[WHAT YOU NEED TO DO]
Reproduce the records below exactly, but only between the lines holding "This screenshot has height=621, width=1366." and "Task: Open the Stocks screen button", inclusive.

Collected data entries
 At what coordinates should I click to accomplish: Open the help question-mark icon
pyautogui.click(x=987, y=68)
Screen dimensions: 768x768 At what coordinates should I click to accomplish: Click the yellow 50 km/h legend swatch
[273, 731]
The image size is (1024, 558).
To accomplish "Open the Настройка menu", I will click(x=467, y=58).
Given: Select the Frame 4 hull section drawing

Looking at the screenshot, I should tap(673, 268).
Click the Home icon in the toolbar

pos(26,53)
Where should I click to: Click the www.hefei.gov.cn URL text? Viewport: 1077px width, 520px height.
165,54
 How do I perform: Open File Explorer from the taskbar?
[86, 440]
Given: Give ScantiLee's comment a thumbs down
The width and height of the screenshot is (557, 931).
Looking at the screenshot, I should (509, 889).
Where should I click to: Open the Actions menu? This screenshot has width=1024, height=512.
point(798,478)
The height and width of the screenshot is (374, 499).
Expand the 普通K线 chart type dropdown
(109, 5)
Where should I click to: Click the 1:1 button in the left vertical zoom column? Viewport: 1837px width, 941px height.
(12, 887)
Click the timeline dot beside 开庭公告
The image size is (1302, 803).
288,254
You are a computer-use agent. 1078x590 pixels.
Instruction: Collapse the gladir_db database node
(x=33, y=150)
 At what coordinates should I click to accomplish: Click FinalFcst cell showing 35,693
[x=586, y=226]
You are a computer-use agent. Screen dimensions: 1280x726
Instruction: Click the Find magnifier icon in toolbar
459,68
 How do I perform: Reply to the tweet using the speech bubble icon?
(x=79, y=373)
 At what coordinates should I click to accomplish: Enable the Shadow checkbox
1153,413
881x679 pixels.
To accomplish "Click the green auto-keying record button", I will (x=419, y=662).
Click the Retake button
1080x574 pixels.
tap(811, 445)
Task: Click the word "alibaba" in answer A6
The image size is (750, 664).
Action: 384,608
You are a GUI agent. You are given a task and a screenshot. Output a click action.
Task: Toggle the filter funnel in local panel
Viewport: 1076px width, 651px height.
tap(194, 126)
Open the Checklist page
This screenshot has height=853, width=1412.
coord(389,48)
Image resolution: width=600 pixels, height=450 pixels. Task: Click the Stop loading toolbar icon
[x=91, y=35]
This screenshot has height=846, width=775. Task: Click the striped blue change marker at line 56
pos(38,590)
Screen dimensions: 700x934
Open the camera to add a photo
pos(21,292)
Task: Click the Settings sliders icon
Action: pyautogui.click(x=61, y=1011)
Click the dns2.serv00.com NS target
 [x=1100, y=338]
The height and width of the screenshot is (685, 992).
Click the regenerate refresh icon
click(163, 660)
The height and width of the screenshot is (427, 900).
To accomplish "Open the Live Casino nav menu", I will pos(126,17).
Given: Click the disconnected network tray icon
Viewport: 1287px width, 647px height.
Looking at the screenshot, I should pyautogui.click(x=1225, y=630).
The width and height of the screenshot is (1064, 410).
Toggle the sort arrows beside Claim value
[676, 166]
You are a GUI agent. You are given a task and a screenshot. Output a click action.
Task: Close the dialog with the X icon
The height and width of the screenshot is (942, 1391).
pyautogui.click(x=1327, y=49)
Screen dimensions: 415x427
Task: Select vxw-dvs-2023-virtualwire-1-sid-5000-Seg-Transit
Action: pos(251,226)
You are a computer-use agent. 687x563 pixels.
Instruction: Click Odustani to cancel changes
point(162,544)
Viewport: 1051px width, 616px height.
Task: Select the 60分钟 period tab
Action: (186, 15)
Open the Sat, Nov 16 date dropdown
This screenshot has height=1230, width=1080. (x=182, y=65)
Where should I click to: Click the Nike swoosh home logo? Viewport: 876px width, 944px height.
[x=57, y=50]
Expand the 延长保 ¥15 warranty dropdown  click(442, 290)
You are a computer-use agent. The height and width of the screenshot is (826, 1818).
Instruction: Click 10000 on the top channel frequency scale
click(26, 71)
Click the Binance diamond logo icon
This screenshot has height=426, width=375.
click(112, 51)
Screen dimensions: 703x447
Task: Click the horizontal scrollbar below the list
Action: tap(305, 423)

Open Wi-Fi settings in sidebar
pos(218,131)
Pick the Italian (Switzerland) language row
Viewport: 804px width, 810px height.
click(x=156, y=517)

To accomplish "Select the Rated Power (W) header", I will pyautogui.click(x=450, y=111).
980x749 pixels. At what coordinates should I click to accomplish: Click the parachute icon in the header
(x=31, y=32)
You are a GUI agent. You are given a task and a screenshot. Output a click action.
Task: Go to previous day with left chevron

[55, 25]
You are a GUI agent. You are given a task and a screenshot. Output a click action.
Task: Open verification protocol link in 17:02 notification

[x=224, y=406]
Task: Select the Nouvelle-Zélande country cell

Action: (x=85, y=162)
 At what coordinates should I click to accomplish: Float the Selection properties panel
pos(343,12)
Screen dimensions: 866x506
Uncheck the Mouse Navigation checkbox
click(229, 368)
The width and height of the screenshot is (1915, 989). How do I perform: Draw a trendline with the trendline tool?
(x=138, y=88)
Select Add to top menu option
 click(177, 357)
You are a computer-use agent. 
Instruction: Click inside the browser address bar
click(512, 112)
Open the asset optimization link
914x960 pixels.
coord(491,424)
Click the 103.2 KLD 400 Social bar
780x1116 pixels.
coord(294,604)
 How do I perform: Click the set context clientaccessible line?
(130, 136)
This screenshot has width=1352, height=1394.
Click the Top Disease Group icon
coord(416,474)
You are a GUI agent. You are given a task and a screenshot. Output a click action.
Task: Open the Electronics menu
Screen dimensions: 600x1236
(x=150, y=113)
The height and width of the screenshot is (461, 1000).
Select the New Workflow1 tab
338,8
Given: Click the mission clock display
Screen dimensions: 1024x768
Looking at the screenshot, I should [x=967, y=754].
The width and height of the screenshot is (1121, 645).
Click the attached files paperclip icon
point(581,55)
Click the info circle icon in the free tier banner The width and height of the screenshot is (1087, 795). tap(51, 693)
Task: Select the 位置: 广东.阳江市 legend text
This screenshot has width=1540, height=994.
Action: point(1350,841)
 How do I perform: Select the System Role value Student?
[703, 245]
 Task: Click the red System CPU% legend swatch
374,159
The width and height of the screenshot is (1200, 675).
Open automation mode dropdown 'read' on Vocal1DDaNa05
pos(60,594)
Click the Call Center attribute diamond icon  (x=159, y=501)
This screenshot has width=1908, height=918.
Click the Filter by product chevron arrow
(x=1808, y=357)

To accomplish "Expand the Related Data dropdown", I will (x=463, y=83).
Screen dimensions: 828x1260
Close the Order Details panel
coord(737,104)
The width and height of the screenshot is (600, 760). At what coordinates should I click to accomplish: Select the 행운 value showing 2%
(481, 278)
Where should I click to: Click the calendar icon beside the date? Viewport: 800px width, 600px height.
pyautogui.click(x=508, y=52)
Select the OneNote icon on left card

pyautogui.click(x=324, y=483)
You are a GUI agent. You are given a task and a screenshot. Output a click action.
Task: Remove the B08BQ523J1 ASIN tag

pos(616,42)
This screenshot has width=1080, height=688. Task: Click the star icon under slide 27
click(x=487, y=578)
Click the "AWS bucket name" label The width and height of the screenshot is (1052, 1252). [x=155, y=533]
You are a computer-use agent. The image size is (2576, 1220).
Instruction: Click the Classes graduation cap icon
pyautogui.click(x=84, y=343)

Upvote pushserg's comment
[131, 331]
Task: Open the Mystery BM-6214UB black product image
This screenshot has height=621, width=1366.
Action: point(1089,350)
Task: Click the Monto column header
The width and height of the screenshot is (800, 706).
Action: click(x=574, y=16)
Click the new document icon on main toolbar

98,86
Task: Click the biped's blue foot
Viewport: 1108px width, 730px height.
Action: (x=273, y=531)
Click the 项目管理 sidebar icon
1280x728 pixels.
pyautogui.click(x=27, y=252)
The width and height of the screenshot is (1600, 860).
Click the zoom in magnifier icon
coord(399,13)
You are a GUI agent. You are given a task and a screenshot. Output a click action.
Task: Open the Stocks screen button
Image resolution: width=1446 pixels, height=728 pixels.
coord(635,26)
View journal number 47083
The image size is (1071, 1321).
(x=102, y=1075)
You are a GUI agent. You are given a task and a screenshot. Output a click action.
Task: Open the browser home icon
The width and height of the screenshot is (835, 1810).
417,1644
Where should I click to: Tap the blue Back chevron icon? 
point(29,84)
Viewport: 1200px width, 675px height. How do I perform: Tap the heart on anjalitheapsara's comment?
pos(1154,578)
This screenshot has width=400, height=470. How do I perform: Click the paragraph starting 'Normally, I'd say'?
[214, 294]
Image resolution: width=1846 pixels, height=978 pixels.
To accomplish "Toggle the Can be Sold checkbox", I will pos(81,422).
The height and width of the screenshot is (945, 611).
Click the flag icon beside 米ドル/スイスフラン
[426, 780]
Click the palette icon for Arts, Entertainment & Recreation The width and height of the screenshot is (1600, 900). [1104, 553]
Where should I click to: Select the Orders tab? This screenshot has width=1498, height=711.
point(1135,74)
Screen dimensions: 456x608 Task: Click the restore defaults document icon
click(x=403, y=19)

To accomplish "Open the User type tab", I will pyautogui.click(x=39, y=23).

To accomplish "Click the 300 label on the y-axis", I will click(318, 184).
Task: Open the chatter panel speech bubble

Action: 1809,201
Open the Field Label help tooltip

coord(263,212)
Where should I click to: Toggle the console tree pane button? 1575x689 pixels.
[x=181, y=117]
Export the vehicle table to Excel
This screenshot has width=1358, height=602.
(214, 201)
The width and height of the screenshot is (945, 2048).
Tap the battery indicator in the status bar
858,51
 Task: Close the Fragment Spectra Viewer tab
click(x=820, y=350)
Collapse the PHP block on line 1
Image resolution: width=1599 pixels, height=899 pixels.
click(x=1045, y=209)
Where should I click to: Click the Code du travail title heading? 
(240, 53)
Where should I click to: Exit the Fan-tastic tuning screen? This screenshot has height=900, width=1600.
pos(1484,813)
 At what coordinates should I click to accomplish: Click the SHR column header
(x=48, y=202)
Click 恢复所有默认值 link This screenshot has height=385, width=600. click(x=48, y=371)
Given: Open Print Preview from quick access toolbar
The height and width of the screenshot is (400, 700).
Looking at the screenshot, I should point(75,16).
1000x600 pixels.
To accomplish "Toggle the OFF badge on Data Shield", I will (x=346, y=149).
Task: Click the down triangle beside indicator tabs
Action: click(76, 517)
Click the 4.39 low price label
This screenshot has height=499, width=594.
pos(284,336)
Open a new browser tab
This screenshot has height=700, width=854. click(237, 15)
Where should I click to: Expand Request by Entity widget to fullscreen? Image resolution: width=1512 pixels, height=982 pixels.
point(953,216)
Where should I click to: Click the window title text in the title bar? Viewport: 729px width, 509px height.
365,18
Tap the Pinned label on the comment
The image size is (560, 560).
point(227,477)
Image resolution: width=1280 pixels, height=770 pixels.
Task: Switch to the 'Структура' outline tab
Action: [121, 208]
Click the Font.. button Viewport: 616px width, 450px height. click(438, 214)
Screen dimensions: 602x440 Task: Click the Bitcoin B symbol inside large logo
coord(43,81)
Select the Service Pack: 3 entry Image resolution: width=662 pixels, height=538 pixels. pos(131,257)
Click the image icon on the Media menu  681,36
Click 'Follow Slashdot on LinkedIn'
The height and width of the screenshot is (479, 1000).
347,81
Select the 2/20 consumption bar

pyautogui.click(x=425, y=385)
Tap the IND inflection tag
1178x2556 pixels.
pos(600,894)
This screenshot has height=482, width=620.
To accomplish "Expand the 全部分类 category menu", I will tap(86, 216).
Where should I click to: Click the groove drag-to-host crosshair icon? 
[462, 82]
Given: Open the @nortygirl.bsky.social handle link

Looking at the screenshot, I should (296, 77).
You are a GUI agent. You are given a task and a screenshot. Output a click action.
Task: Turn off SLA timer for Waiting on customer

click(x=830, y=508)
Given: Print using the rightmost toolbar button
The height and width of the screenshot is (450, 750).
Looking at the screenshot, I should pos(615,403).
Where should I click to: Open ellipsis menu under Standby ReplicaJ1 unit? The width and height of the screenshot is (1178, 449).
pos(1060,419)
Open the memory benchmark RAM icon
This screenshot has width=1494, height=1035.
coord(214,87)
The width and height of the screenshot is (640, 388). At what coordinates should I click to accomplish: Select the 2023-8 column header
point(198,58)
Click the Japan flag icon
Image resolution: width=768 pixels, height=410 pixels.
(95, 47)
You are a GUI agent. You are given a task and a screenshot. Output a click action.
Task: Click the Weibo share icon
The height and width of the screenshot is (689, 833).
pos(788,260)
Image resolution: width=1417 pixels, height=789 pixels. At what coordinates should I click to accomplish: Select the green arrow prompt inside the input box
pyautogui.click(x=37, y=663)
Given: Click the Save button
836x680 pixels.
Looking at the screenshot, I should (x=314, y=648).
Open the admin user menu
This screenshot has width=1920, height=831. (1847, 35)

[WRITTEN ANSWER]
This screenshot has height=621, width=1366.
Action: point(1089,350)
Task: Click the Monto column header
The width and height of the screenshot is (800, 706).
Action: click(x=574, y=16)
Click the new document icon on main toolbar

98,86
Task: Click the biped's blue foot
Viewport: 1108px width, 730px height.
Action: (x=273, y=531)
Click the 项目管理 sidebar icon
1280x728 pixels.
pyautogui.click(x=27, y=252)
The width and height of the screenshot is (1600, 860).
Click the zoom in magnifier icon
coord(399,13)
You are a GUI agent. You are given a task and a screenshot. Output a click action.
Task: Open the Stocks screen button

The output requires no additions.